→ **Written problem 1**
Can you express the records below as a JSON list of strings, one string per line with blank lines left out, covering only the lines from the one holding "The width and height of the screenshot is (580, 439)." through the end of the records, inclusive?

As of 3/31/08, ERII had shipped over 4,000 PX devices to desalination plants worldwide. ERII estimates they have reduced energy consumption at desalination plants by 300 megawatts annually relative to comparable plants with no energy recovery devices. In dollar terms ERII believes this represents an annual electricity cost savings of approximately $210 million. ERII's devices are in use in plants located in China, Algeria, Australia and India.

Industry

The world's population continues to grow, with much of that growth being in locations lacking in abundant fresh water sources. The United Nations expects the global consumption of water to double every 20 years. That is a pretty remarkable statistic and it means there is most likely not enough current freshwater sources in many locations worldwide to handle this expected demand growth.

There are an estimated 13,080 desalination plants worldwide. Desalination capacity is approximately 39.9 million cubic meters per day as of 12/05. Installed capacity is estimated to grow 13% annually over the next decade.

The SWRO market has been focused in geographic areas with a lack of freshwater sources, but extensive salt water nearby. The Middle East has been, by far, the market leader in desalination. Saudi Arabia's desalination plants account for about 24% of total world capacity. The world's largest desalination plant is in the United Arab Emirates. World-wide, 13,080 desalination plants produce more than 12 billion gallons of water a day. Saudi Arabia recently announced more than $12 billion worth of planned water and power projects that will supply an additional 2.24 million cubic metres of water per day and 2,750 mega-watts of power in the next few years.

US market - ERII's PX device is currently in use in the pilot program for a proposed desalination plant in Carlsbad, CA. If approved, this desalination plant would be the largest in the US.

By 2015, the five largest countries in water desalination based on planned capacity will be Saudi Arabia, United Arab Emirates, The United States, China, and Spain. ERII believes they've a foothold into the growth in China.

ERII strengths - ****Unique and efficient*** - From the prospectus: 'we manufacture the only commercially available rotary isobaric energy recovery device, which we believe is more effective at recovering and recycling energy than any other commercially available energy recovery device. The PX device incorporates highly-engineered corrosion resistant ceramic parts that require minimal maintenance, and a modular design that allows for system redundancy resulting in minimal plant shutdowns. Our rotary device has only one moving part and a continuous flow design, which complements the continuous flow of the SWRO process. We believe these unique benefits lead to lower life cycle costs than competing products.'

Geida accounted for approximately 25% of revenues the 15 months ending 3/31/08. Geida is a Spanish construction consortium involved in water desalination plants primarily in Algeria and Spain.

ERII has 5 current US patents and 9 international patents. In addition, ERII has applied for 2 new US patents and 14 new International patents.

Risks:

1 - ERII currently does not receive residual revenues from their energy recovery devices. Eventually ERII will receive revenues from replacement devices, however as their installed base is fairly new that is still a ways off. To grow revenues, ERII needs water desalination capacity to continue to grow at a solid clip. Any factors slowing capacity growth would also slow ERII's revenue stream.

→ **Materials provided**
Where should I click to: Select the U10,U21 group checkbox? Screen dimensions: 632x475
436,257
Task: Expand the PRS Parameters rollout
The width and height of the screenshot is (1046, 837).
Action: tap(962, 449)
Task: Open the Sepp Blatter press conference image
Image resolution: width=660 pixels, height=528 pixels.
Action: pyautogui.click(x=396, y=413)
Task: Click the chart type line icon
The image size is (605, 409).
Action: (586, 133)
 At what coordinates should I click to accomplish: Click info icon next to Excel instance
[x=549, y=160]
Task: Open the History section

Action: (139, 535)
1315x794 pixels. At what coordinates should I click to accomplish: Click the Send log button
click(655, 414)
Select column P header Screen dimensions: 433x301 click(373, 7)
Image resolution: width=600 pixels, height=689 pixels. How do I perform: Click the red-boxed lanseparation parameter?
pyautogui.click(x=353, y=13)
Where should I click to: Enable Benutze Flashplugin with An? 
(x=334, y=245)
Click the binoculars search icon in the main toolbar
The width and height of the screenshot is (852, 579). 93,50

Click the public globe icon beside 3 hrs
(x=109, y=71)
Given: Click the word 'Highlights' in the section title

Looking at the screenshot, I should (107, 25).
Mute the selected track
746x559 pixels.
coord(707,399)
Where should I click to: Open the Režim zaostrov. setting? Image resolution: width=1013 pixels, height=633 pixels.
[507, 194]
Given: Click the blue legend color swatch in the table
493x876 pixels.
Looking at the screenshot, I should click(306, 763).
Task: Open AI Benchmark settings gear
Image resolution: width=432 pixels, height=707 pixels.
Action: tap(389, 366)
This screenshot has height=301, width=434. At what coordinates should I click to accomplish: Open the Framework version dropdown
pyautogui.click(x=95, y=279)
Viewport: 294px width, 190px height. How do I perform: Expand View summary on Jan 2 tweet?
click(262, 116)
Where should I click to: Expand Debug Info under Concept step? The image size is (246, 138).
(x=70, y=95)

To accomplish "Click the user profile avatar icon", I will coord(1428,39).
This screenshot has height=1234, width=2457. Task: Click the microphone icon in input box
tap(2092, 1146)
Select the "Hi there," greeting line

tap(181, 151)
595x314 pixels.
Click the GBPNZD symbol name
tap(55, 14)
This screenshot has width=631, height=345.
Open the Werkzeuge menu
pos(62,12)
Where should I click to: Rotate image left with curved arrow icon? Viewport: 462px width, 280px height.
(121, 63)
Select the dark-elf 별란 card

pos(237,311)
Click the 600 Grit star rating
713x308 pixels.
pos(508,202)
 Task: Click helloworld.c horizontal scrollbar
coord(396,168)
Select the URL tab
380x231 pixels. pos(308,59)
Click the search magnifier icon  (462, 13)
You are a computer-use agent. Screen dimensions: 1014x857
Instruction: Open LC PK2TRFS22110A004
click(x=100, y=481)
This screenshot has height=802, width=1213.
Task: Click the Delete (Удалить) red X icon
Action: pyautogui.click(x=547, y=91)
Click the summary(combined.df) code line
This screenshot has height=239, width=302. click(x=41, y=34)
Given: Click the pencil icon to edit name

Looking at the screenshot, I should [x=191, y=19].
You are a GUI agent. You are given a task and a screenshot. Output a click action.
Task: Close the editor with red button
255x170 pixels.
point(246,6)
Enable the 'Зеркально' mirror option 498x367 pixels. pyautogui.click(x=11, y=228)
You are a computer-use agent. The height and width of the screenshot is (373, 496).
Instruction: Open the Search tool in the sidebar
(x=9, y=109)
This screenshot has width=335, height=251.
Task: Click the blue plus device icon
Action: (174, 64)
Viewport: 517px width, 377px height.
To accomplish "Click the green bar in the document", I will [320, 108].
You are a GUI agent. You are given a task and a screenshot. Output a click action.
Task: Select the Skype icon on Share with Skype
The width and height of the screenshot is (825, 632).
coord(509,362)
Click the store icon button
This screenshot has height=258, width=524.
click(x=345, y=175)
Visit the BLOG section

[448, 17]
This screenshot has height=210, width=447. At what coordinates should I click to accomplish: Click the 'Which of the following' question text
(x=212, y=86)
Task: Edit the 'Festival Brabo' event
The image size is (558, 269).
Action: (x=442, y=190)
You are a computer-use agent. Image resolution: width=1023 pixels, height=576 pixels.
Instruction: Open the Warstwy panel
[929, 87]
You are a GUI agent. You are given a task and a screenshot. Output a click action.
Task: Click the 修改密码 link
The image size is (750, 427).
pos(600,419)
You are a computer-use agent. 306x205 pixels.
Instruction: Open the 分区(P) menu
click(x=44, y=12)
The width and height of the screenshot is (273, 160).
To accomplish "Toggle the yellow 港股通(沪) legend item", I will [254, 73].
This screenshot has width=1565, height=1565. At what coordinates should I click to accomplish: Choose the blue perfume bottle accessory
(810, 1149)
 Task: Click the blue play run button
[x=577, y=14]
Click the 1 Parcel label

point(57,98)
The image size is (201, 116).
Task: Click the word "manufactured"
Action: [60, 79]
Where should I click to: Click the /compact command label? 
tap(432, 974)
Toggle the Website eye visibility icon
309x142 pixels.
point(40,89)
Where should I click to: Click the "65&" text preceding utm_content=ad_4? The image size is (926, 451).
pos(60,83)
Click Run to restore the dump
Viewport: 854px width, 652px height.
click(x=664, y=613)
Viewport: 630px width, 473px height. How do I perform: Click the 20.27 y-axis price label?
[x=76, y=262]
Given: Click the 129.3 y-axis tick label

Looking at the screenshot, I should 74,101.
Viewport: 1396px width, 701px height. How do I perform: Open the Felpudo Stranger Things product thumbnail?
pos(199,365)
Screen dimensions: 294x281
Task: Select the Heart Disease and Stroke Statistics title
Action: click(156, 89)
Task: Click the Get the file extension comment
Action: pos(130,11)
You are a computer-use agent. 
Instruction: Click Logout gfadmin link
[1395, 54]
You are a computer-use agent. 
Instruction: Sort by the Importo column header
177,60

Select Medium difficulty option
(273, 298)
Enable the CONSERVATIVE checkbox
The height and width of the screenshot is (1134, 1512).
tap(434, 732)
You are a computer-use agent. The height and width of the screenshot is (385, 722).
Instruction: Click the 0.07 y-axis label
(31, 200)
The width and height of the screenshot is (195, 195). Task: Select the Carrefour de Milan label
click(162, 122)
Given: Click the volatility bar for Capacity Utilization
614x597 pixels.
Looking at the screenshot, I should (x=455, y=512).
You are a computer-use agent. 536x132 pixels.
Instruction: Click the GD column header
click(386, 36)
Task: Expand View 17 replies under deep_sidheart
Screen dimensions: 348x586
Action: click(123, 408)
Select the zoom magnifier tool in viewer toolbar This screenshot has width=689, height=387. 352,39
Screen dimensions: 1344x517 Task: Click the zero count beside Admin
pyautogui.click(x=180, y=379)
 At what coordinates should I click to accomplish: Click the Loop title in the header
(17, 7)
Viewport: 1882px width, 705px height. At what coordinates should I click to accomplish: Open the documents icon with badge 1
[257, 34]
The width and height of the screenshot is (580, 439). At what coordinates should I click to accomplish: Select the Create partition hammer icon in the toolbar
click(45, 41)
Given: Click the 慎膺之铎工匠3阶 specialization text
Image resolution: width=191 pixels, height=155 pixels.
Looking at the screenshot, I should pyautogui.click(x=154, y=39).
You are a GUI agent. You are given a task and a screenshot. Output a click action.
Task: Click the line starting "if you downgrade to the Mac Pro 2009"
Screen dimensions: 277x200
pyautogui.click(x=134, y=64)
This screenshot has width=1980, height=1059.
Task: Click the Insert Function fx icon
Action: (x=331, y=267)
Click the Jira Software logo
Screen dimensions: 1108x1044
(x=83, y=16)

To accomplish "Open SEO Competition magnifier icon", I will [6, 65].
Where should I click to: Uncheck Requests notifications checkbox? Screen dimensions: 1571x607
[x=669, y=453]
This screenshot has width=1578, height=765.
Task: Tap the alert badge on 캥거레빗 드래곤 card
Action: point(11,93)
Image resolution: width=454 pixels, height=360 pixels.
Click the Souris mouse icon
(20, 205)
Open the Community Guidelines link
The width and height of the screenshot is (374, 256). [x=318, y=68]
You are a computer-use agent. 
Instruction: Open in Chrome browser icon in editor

→ **Written problem 2**
Can you write out the part of the desalination text between "Geida accounted for" and "Algeria and Spain.", inclusive, word for word?

→ **Expected output 1**
[
  "The width and height of the screenshot is (580, 439). At what coordinates should I click to accomplish: Select the Create partition hammer icon in the toolbar",
  "click(45, 41)",
  "Given: Click the 慎膺之铎工匠3阶 specialization text",
  "Image resolution: width=191 pixels, height=155 pixels.",
  "Looking at the screenshot, I should pyautogui.click(x=154, y=39).",
  "You are a GUI agent. You are given a task and a screenshot. Output a click action.",
  "Task: Click the line starting \"if you downgrade to the Mac Pro 2009\"",
  "Screen dimensions: 277x200",
  "pyautogui.click(x=134, y=64)",
  "This screenshot has width=1980, height=1059.",
  "Task: Click the Insert Function fx icon",
  "Action: (x=331, y=267)",
  "Click the Jira Software logo",
  "Screen dimensions: 1108x1044",
  "(x=83, y=16)",
  "To accomplish \"Open SEO Competition magnifier icon\", I will [6, 65].",
  "Where should I click to: Uncheck Requests notifications checkbox? Screen dimensions: 1571x607",
  "[x=669, y=453]",
  "This screenshot has width=1578, height=765.",
  "Task: Tap the alert badge on 캥거레빗 드래곤 card",
  "Action: point(11,93)",
  "Image resolution: width=454 pixels, height=360 pixels.",
  "Click the Souris mouse icon",
  "(20, 205)",
  "Open the Community Guidelines link",
  "The width and height of the screenshot is (374, 256). [x=318, y=68]",
  "You are a computer-use agent. ",
  "Instruction: Open in Chrome browser icon in editor"
]

→ **Expected output 2**
Geida accounted for approximately 25% of revenues the 15 months ending 3/31/08. Geida is a Spanish construction consortium involved in water desalination plants primarily in Algeria and Spain.